Author: Adam Jones Date: March 2026 Version: 1.0.0 License: Apache 2.0

Part of the HCLS AI Factory -- an end-to-end precision medicine platform. https://github.com/ajones1923/hcls-ai-factory

Abstract¶

Autoimmune diseases affect an estimated 50 million Americans and represent one of the most diagnostically challenging areas of medicine.
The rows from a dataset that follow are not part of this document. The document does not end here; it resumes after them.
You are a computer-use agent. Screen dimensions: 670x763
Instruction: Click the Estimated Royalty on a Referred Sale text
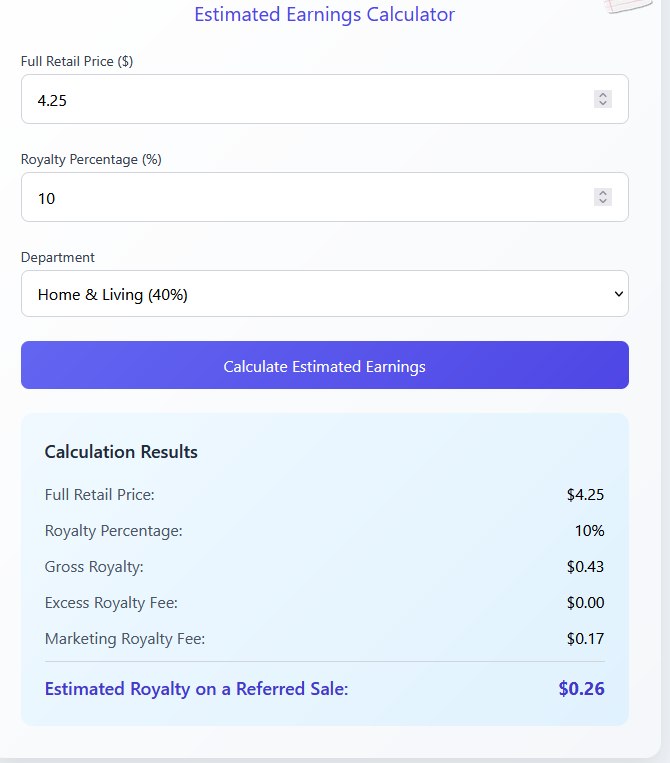tap(197, 689)
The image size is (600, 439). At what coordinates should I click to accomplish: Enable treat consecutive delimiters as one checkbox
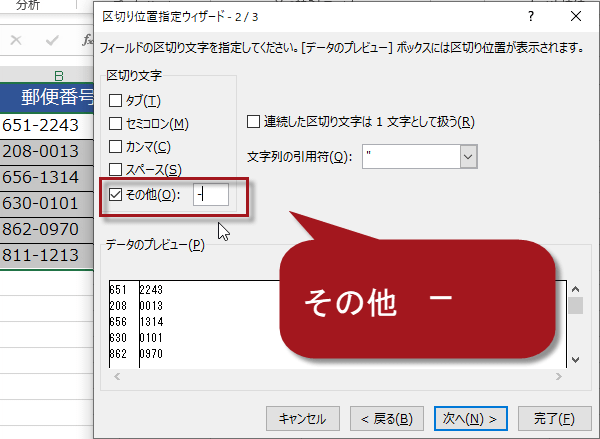(253, 122)
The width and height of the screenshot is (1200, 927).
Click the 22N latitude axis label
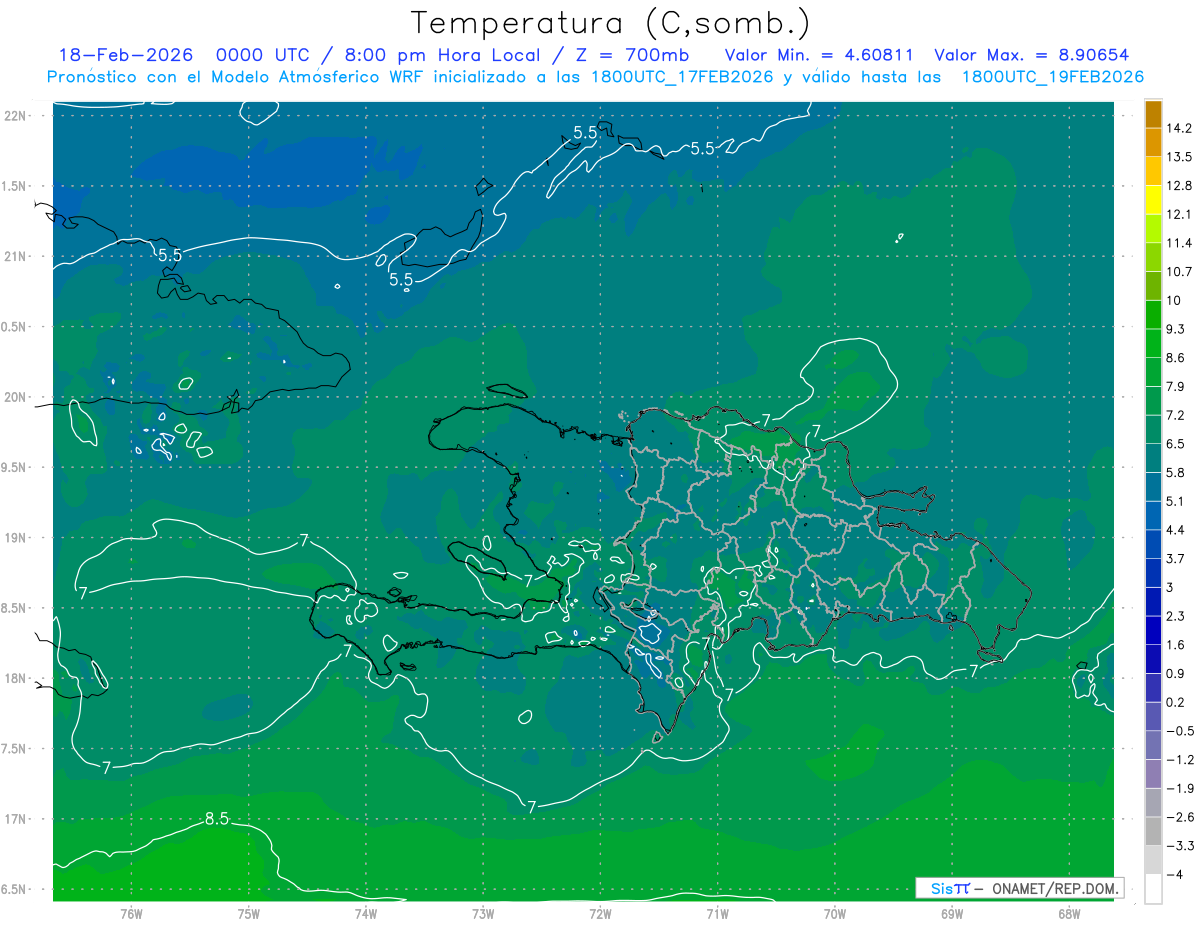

The average autoimmune patient sees four or more specialists over four or more years before receiving a correct diagnosis -- a phenomenon known as the "diagnostic odyssey." Clinical data for these patients is fragmented across rheumatology notes, immunology panels, HLA genotyping reports, imaging studies, pathology results, and pharmacy records, often spanning multiple institutions and electronic health record systems. A single integrative question such as "Given this patient's autoantibody profile, HLA genotype, and lab trends, what is the most likely diagnosis and which biologic therapy is pharmacogenomically appropriate?" requires manual synthesis across at least six distinct data domains, a process that can consume hours of specialist time and is prone to oversight.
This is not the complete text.